そして大樹と私の間には、巨大な二足歩行の狼が現れていました。
「これは……ちょっとまずいかしら……?」
はっきり言います。
こいつはちょっとやばいです。
名前は《コボルト・キング》というらしく、名前の通りコボルトと言う魔物の王なんでしょう。
でもそんなことは今はどうでもいいこと。
大事なのは今こいつが放ってくる威圧感。これが尋常じゃない。
ちょっと目を離した瞬間に死ぬ。そんな雰囲気を出しています。
本来なら引き返すべきなのでしょう。実際これはナギ達に聞いていた《レイドボス》というものかもしれません。実際こいつを倒すにはプレイヤーが何人も必要かも知れない。
でも今……私の心は歓喜しています。
そうこいつよ。こういう奴を待っていたのよ!
自分の全力を出しても勝てない可能性が高い相手。
しかもゲームの中だから死ぬ気で戦うことが出来る。
ああ、父さんと母さん。今私はとても感謝しているよ。
これなら私の退屈は無くなりそうです。
私はまず白天を呼び出しました。流石に一対一でとは言ってられない。
コボルト・キングはその隙に私との距離を詰めてきました。
っ!?速いっ!!
今まで相対してきた魔物の中で最速でしょう。
しかし、コボルト・キングが距離を詰め終わるよりも先に、私は白天を召喚し終え、刀に手を添えて待っていました。
そしてコボルト・キングの爪が私を捕える瞬間、私は刀スキルを発動しました。
「【居合】っ!」
武器スキルにはそれぞれ様々な《アーツ》と呼ばれる技があります。《アーツ》は普通に武器で攻撃するよりもダメージがあります。
【居合】もその一つです。《アーツ》は決められた形とアーツの名前を言うことで発動します。
でも、私は今まで《アーツ》を使うことをしませんでした。
理由は動きが雑だからです。この【居合】も少し雑で無駄があり、私は好きになれなかったのです。
しかし私は《アーツ》を上手く使う方法を思いついたのです。
きっかけは《回避》スキルがレベル5になったときです。
その時に【瞬歩】というアーツを取得したのです。【瞬歩】の効果は数歩(使用者の技量による)だけ高速で移動できるというもの。

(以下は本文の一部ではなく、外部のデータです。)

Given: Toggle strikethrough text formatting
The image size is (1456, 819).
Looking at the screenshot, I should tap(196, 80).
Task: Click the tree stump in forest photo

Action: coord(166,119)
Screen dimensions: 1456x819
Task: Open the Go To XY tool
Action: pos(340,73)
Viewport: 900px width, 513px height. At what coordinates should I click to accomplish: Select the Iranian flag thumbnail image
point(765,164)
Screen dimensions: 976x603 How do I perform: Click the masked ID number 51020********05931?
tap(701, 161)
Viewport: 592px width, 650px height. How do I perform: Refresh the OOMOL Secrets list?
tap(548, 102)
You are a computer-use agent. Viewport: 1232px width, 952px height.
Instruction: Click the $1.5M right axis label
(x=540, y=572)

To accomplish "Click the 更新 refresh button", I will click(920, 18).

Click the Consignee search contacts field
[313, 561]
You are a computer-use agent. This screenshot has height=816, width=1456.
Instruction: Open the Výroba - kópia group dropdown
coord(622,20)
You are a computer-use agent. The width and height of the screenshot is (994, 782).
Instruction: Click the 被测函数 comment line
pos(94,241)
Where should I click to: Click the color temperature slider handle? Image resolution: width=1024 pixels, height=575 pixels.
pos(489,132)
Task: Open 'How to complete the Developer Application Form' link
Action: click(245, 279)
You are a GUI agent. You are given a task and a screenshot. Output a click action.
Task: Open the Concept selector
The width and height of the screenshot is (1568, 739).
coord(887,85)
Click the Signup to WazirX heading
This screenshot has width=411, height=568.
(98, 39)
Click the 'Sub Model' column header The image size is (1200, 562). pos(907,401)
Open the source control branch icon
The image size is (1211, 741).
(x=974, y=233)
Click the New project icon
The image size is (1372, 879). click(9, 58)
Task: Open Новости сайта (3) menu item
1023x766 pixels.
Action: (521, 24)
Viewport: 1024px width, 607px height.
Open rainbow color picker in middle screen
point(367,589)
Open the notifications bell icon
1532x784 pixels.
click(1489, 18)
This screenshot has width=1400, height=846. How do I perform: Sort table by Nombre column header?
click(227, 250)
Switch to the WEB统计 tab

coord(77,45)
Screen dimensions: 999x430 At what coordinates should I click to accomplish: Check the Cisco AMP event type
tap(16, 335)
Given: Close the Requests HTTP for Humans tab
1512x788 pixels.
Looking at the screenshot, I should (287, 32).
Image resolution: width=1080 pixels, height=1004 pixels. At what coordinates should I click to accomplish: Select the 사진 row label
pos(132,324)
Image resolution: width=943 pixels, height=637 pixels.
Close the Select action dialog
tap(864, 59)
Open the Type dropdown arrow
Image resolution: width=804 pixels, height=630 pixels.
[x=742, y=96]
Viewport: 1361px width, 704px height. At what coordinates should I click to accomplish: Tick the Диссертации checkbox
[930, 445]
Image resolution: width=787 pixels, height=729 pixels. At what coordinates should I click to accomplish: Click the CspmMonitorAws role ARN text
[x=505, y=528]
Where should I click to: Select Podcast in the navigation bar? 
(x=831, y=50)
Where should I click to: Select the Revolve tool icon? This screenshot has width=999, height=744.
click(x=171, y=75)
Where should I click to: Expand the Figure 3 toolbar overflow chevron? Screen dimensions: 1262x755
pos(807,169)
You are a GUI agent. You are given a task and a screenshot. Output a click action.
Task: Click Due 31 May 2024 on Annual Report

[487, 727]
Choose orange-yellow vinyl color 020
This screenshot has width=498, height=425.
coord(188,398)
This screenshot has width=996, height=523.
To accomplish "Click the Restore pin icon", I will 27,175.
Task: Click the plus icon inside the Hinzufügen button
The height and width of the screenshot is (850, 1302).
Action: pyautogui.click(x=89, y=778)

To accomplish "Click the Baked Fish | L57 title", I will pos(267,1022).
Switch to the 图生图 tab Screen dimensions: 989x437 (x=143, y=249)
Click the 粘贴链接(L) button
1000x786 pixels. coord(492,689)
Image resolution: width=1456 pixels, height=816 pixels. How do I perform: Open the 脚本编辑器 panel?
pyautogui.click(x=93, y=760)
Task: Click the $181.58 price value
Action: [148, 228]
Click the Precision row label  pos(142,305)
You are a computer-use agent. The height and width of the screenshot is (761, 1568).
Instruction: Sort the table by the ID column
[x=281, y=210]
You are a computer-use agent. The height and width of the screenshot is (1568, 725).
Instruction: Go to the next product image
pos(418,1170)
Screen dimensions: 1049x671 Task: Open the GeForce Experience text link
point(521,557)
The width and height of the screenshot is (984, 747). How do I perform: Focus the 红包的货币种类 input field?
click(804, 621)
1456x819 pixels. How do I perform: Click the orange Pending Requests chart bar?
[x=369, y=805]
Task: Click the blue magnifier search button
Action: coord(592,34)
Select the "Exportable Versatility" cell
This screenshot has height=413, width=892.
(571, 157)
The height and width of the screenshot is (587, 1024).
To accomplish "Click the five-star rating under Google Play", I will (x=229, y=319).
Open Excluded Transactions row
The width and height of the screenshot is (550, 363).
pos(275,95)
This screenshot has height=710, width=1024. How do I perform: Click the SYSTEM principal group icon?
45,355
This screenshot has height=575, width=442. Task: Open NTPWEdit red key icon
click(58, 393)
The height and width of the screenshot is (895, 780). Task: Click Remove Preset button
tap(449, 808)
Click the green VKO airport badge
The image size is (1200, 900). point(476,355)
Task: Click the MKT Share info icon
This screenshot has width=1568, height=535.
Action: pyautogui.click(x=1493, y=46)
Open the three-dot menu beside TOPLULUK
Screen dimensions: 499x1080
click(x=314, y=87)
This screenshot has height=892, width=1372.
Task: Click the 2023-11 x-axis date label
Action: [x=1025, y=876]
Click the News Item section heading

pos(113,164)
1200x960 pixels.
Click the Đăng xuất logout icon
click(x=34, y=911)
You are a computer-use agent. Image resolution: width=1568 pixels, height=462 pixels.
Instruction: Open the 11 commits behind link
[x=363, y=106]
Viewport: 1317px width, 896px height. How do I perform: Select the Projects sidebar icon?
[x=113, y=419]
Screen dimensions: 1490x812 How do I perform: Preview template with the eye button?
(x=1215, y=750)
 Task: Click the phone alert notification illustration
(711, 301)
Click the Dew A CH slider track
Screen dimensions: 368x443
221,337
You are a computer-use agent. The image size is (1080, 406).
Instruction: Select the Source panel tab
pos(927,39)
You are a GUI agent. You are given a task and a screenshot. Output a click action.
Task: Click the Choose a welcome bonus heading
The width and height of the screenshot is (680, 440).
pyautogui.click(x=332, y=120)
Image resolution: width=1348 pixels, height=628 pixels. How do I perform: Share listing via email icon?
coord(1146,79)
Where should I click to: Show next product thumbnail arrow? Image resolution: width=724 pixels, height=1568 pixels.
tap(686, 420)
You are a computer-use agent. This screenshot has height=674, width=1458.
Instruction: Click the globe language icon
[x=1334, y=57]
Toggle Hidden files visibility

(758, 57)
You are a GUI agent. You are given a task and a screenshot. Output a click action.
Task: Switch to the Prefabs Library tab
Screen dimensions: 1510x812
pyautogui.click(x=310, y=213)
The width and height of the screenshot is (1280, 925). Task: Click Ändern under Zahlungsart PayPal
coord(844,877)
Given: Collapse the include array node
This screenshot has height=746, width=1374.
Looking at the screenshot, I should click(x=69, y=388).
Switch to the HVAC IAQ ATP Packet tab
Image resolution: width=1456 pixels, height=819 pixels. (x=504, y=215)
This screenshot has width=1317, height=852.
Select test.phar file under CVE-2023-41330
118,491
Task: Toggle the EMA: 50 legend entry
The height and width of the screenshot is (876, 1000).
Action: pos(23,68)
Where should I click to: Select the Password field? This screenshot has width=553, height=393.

これに私は目を付けました。まあ、それを今から実際に試してみます。
なんで事前に試さなかったかって?簡単な話です。
私が試すのをしなかったからです。
はい、反省しております。いや、実際は今回試せたらいいなと思っていたのですが、ちょっと予想外の事態になってしまったのです。
でもこいつを倒すにはアーツの攻撃力が無いと対抗できないでしょう。
なので、ぶっつけ本番ですがやってみることにしたのです。
私が放った【居合】はそのままコボルト・キングの爪を弾き、また私の刀も弾かれました。
でもそれは想定内。そしてここからが本番。
【居合】が弾かれた瞬間、すぐに【瞬歩】を使用する。【瞬歩】の利点は既定の形がない点です。
【瞬歩】で私はコボルト・キングの側面に移動し、移動に使ったわずかな時間で刀をもう一つの《アーツ》である【飛翔】の構えに持っていき、発動。
よしっ!出来た!
アーツ【飛翔】の形通り衝撃波を伴った切り上げが発動できました。
コボルト・キングが【飛翔】による衝撃波でよろめいている間に、一旦距離を置きます。
「ふう……。なんとか成功できたけど、あれでもダメージはほんの少し……か。ふふふ……これは楽しめそうね。」
私が一息ついている間にコボルト・キングは体勢を整えたようです。
こちらを見る表情は憤怒で染まっています。
どうやらさっきの一撃は相当頭に来たようですね。